=== Exercise prompt ===
When you answer, copy every line of the listing below exactly.
>>>>
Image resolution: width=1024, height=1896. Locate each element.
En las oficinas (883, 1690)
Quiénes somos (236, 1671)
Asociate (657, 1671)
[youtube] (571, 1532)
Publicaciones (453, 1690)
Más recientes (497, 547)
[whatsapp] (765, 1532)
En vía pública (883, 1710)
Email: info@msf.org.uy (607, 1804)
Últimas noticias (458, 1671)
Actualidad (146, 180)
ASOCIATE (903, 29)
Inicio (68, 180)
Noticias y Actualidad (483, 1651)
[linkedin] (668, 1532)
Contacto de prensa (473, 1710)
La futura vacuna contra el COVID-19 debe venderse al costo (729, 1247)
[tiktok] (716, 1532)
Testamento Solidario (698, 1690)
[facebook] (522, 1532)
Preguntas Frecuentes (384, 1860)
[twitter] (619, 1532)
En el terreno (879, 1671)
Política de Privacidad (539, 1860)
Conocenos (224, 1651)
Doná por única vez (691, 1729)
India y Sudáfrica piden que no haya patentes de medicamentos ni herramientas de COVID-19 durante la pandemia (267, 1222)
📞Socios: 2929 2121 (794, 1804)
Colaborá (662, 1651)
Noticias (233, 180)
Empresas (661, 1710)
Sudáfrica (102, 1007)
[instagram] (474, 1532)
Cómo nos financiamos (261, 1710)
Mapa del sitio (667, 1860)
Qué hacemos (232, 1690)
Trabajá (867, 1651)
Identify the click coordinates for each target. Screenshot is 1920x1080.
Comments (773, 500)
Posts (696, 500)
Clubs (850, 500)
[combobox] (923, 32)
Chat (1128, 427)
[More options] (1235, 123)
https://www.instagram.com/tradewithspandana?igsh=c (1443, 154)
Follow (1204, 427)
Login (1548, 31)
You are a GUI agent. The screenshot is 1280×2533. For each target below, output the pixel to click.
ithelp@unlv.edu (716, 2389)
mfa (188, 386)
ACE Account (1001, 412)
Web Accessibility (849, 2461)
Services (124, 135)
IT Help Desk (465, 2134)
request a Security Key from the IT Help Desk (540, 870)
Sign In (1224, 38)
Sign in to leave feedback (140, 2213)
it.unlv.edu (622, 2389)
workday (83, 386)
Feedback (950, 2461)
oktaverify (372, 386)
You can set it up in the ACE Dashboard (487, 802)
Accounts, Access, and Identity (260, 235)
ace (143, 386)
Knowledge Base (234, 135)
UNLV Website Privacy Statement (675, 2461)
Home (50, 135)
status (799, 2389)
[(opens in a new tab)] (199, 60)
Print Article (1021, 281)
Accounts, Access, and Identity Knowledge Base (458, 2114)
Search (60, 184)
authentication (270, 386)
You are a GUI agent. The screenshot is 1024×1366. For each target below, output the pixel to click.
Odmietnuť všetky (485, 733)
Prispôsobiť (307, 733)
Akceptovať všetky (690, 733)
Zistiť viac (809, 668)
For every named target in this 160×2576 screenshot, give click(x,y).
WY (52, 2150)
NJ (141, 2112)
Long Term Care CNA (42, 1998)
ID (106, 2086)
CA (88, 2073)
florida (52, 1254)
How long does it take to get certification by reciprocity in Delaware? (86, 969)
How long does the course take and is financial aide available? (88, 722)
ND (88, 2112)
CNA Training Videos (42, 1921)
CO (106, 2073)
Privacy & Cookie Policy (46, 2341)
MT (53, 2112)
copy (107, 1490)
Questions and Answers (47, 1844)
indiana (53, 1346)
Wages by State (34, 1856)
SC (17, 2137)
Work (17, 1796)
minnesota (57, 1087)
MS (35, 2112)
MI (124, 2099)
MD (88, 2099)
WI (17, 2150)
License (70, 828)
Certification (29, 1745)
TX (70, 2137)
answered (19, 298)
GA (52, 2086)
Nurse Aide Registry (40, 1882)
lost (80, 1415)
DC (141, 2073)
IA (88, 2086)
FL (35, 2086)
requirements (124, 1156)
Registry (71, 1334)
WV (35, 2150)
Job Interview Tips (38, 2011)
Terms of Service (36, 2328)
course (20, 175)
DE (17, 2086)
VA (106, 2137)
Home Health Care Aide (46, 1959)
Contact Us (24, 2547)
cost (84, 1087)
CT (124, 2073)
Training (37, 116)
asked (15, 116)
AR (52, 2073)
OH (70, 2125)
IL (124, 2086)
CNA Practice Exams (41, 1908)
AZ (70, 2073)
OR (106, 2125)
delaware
<<<<
=== Task answer ===
Image resolution: width=1024, height=1896. Locate each element.
En las oficinas (883, 1690)
Quiénes somos (236, 1671)
Asociate (657, 1671)
[youtube] (571, 1532)
Publicaciones (453, 1690)
Más recientes (497, 547)
[whatsapp] (765, 1532)
En vía pública (883, 1710)
Email: info@msf.org.uy (607, 1804)
Últimas noticias (458, 1671)
Actualidad (146, 180)
ASOCIATE (903, 29)
Inicio (68, 180)
Noticias y Actualidad (483, 1651)
[linkedin] (668, 1532)
Contacto de prensa (473, 1710)
La futura vacuna contra el COVID-19 debe venderse al costo (729, 1247)
[tiktok] (716, 1532)
Testamento Solidario (698, 1690)
[facebook] (522, 1532)
Preguntas Frecuentes (384, 1860)
[twitter] (619, 1532)
En el terreno (879, 1671)
Política de Privacidad (539, 1860)
Conocenos (224, 1651)
Doná por única vez (691, 1729)
India y Sudáfrica piden que no haya patentes de medicamentos ni herramientas de COVID-19 durante la pandemia (267, 1222)
📞Socios: 2929 2121 (794, 1804)
Colaborá (662, 1651)
Noticias (233, 180)
Empresas (661, 1710)
Sudáfrica (102, 1007)
[instagram] (474, 1532)
Cómo nos financiamos (261, 1710)
Mapa del sitio (667, 1860)
Qué hacemos (232, 1690)
Trabajá (867, 1651)
Identify the click coordinates for each target. Screenshot is 1920x1080.
Comments (773, 500)
Posts (696, 500)
Clubs (850, 500)
[combobox] (923, 32)
Chat (1128, 427)
[More options] (1235, 123)
https://www.instagram.com/tradewithspandana?igsh=c (1443, 154)
Follow (1204, 427)
Login (1548, 31)
You are a GUI agent. The screenshot is 1280×2533. For each target below, output the pixel to click.
ithelp@unlv.edu (716, 2389)
mfa (188, 386)
ACE Account (1001, 412)
Web Accessibility (849, 2461)
Services (124, 135)
IT Help Desk (465, 2134)
request a Security Key from the IT Help Desk (540, 870)
Sign In (1224, 38)
Sign in to leave feedback (140, 2213)
it.unlv.edu (622, 2389)
workday (83, 386)
Feedback (950, 2461)
oktaverify (372, 386)
You can set it up in the ACE Dashboard (487, 802)
Accounts, Access, and Identity (260, 235)
ace (143, 386)
Knowledge Base (234, 135)
UNLV Website Privacy Statement (675, 2461)
Home (50, 135)
status (799, 2389)
[(opens in a new tab)] (199, 60)
Print Article (1021, 281)
Accounts, Access, and Identity Knowledge Base (458, 2114)
Search (60, 184)
authentication (270, 386)
You are a GUI agent. The screenshot is 1024×1366. For each target below, output the pixel to click.
Odmietnuť všetky (485, 733)
Prispôsobiť (307, 733)
Akceptovať všetky (690, 733)
Zistiť viac (809, 668)
For every named target in this 160×2576 screenshot, give click(x,y).
WY (52, 2150)
NJ (141, 2112)
Long Term Care CNA (42, 1998)
ID (106, 2086)
CA (88, 2073)
florida (52, 1254)
How long does it take to get certification by reciprocity in Delaware? (86, 969)
How long does the course take and is financial aide available? (88, 722)
ND (88, 2112)
CNA Training Videos (42, 1921)
CO (106, 2073)
Privacy & Cookie Policy (46, 2341)
MT (53, 2112)
copy (107, 1490)
Questions and Answers (47, 1844)
indiana (53, 1346)
Wages by State (34, 1856)
SC (17, 2137)
Work (17, 1796)
minnesota (57, 1087)
MS (35, 2112)
MI (124, 2099)
MD (88, 2099)
WI (17, 2150)
License (70, 828)
Certification (29, 1745)
TX (70, 2137)
answered (19, 298)
GA (52, 2086)
Nurse Aide Registry (40, 1882)
lost (80, 1415)
DC (141, 2073)
IA (88, 2086)
FL (35, 2086)
requirements (124, 1156)
Registry (71, 1334)
WV (35, 2150)
Job Interview Tips (38, 2011)
Terms of Service (36, 2328)
course (20, 175)
DE (17, 2086)
VA (106, 2137)
Home Health Care Aide (46, 1959)
Contact Us (24, 2547)
cost (84, 1087)
CT (124, 2073)
Training (37, 116)
asked (15, 116)
AR (52, 2073)
OH (70, 2125)
IL (124, 2086)
CNA Practice Exams (41, 1908)
AZ (70, 2073)
OR (106, 2125)
delaware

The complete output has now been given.